EU-Abstimmung über Gaspreis-Deckel

Im Raum steht auch ein EU-weiter Gaspreisdeckel beim Großhandel. Darüber wird in Brüssel schon länger gerungen. Im Streit der Mitgliedstaaten um den EU-weiten Gaspreisdeckel zeichnet sich am Tag vor dem Treffen der Energieminister in Brüssel eine Kompromisslösung ab. Eine größere Gruppe von 15 Ländern rund um Frankreich, Spanien und Griechenland drängt vehement auf direkte Markteingriffe. Sie sind weniger von russischen Lieferungen abhängen, wollen auch mit EU-Geldern die Preise runterdrücken.

Fünf Länder – Deutschland, Österreich, Ungarn, die Niederlande und Bulgarien – sind skeptisch.

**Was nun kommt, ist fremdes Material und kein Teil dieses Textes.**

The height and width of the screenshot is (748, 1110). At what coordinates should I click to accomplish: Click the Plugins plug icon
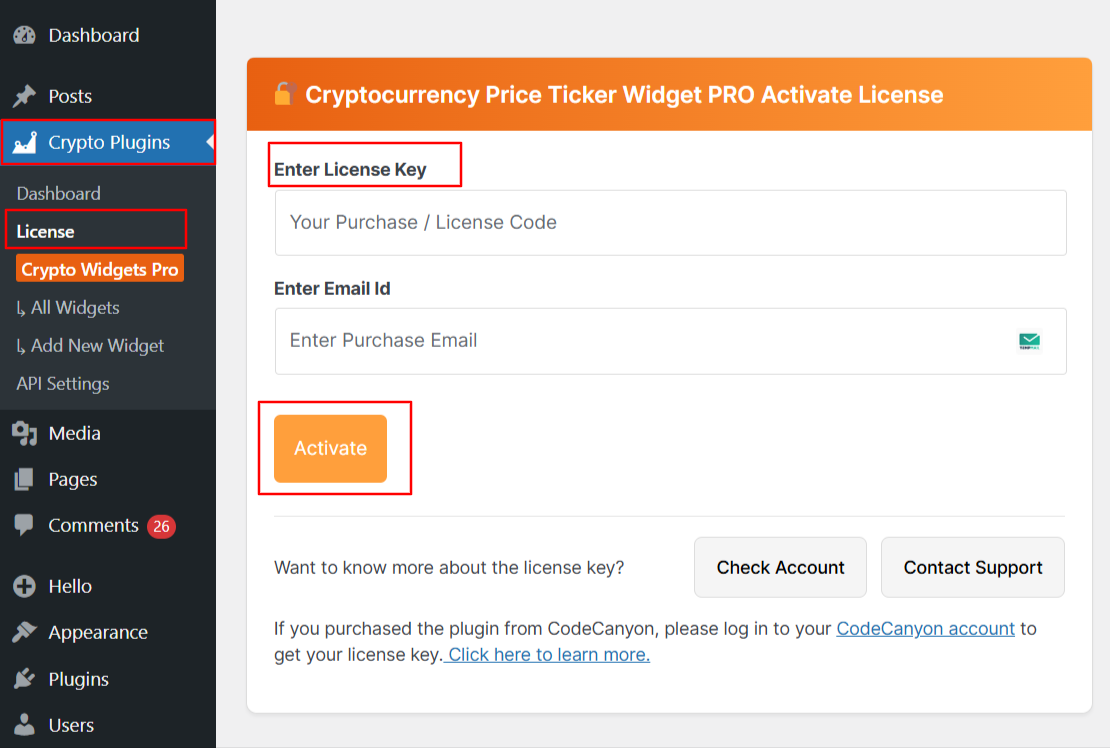(x=24, y=680)
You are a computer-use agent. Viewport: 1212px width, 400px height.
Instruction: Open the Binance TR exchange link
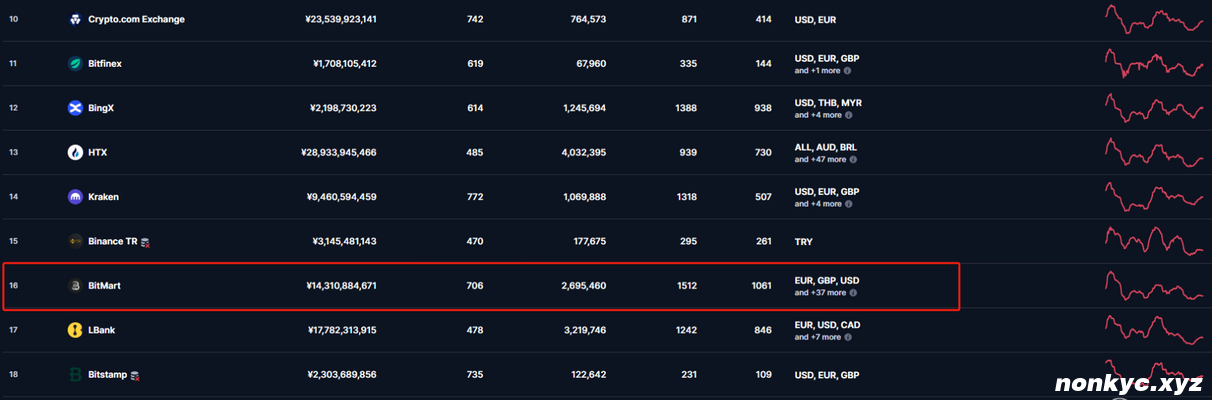tap(113, 241)
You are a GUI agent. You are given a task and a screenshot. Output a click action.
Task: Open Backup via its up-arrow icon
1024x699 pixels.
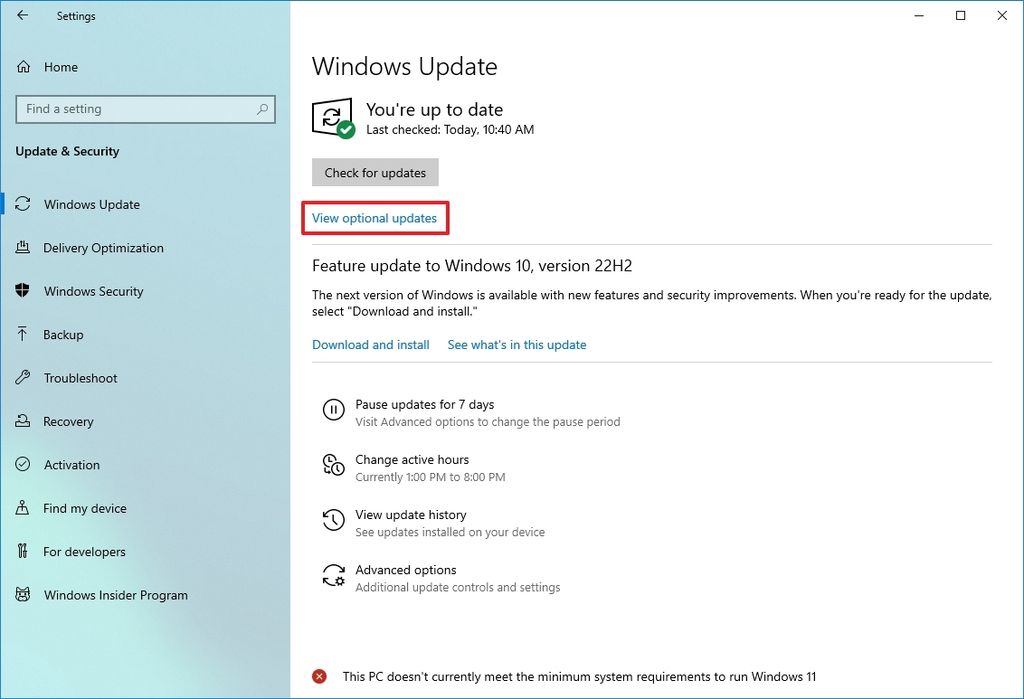point(23,334)
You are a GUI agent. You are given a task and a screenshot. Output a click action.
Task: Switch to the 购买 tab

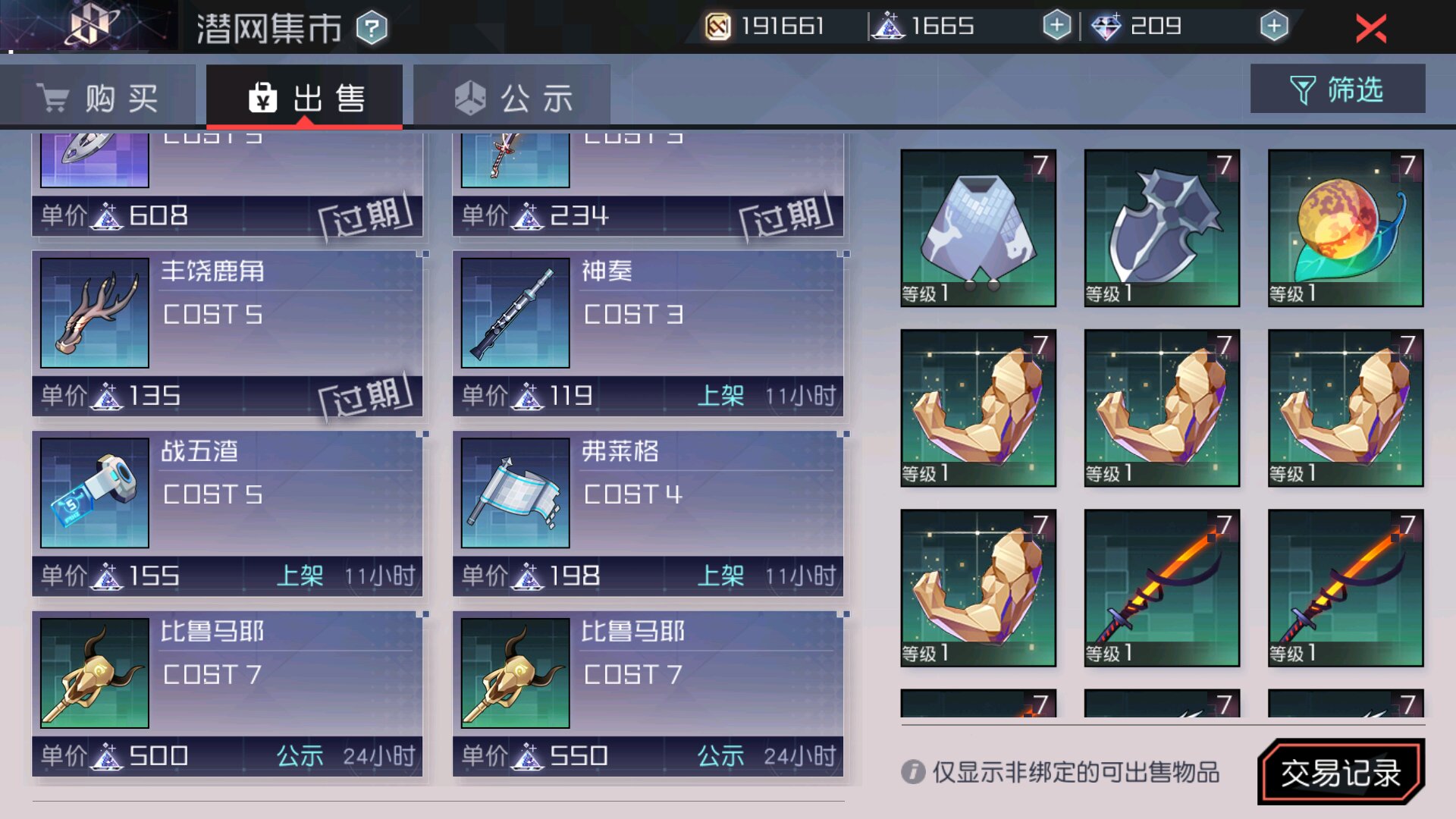pos(98,98)
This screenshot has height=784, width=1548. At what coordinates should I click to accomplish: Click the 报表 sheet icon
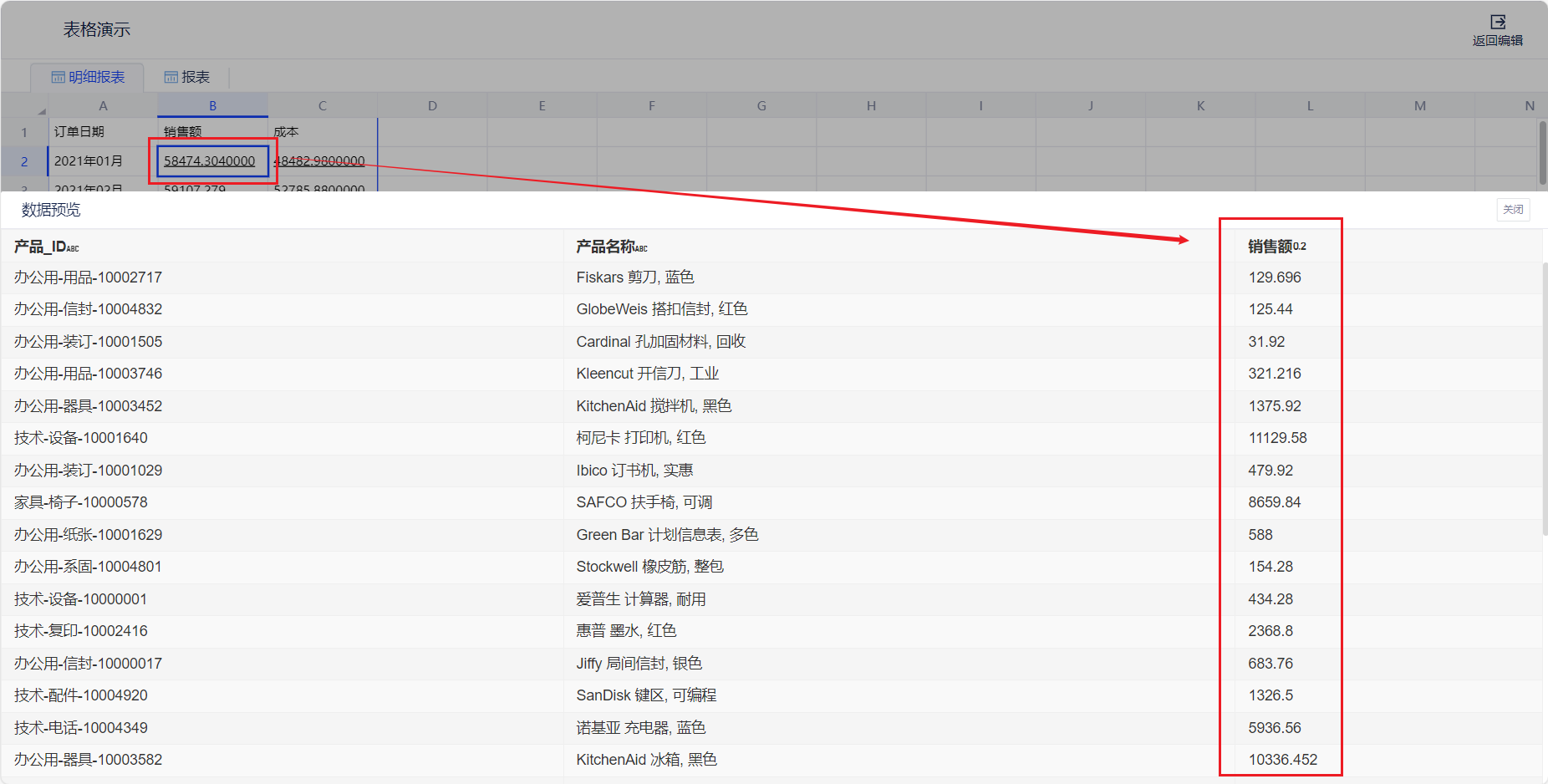point(171,77)
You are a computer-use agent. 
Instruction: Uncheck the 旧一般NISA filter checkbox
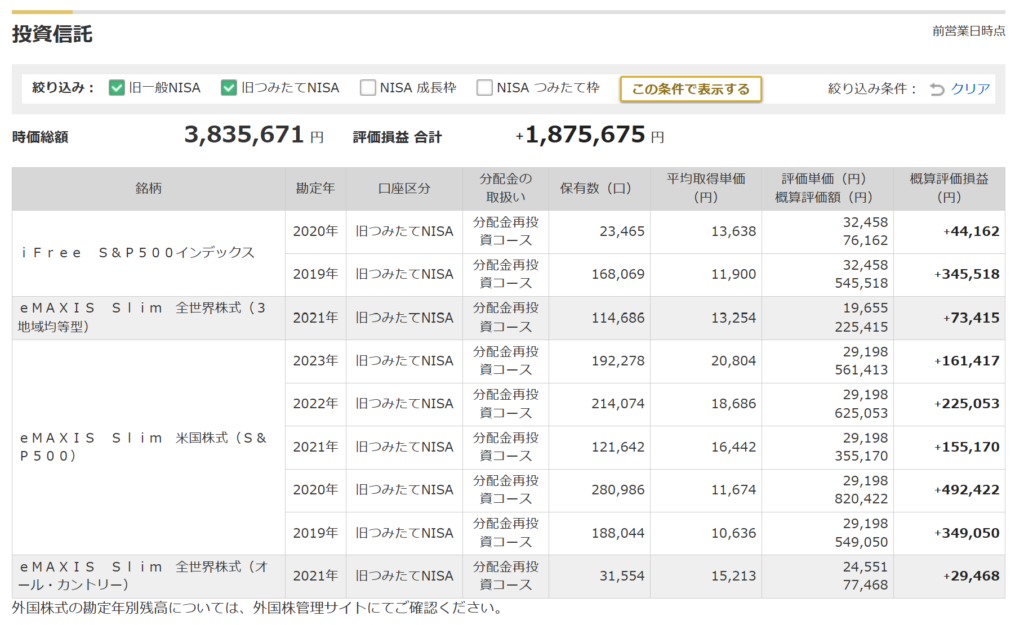(x=117, y=88)
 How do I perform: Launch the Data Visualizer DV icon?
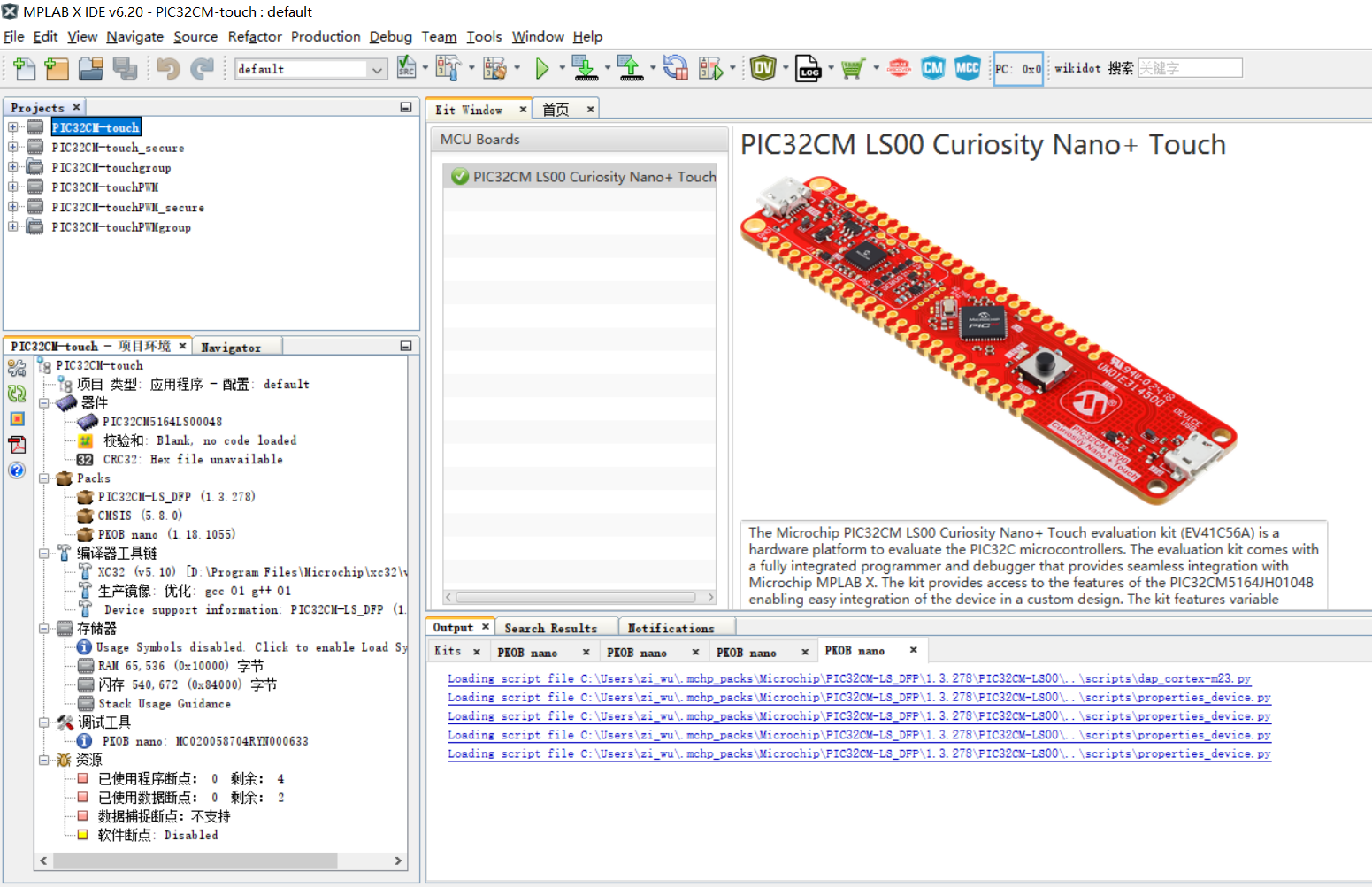click(763, 68)
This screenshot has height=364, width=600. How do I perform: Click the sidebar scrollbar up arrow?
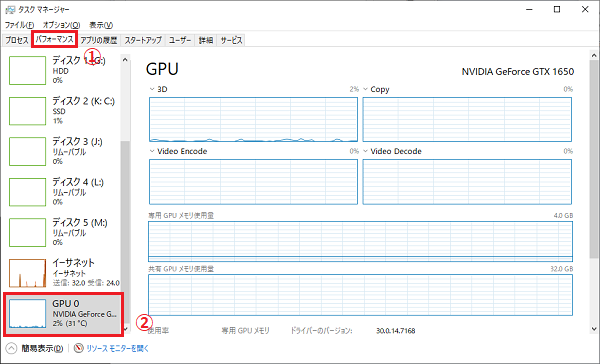click(x=125, y=60)
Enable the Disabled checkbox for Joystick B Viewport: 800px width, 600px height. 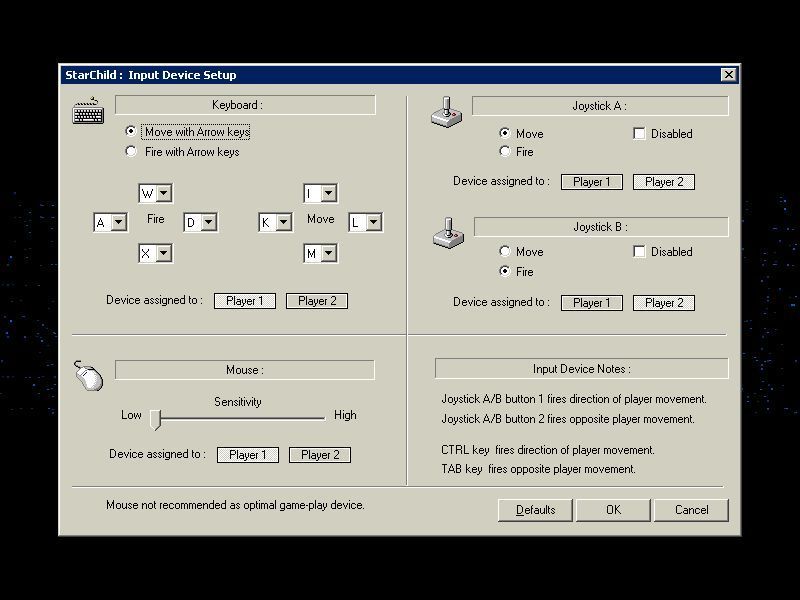(639, 252)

Sie befürchten, dass damit Lieferungen von LNG-Flüssiggas aus aller Welt, die russisches Gas bereits zu einem großen Teil ersetzten, behindert werden. Die Folge könnte Versorgungsknappheit und dann erst recht wieder Preisexzesse sein.

Die EU-Kommission hat am Dienstag einen Vorschlag präsentiert, der einen Marktkorrekturmechanismus vorsieht, der den Handel strenger regulieren würde, ohne in die Handelspreise direkt einzugreifen bzw. sie vorzugeben. Demnach soll an der Referenzhub TTF in den Niederlanden der Handel ausgesetzt werden, sofern eine bestimmte Preisschwelle – 275 Euro pro Megawattstunde – überschritten wird. Die Regelung wäre auf ein Jahr begrenzt.

Direkter Eingriff

Mit diesem Modell können sich im Prinzip alle EU-Länder im Prinzip anfreunden. Es gäbe dafür auch eine qualifizierte Mehrheit im Ministerrat, die Gruppe um Deutschland und Österreich hätte keine Veto- bzw. Blockademöglichkeit. Bei den Dauerverhandlungen am Mittwoch im Vorfeld der Minister ging es darum, inwieweit ein solcher Marktkorrekturmechanismus automatisch wirken soll, also auch aufgehoben wird, wenn die Märkte sich beruhigt haben, oder ob der EU-Ministerrat dazu eine politische Entscheidung treffen kann.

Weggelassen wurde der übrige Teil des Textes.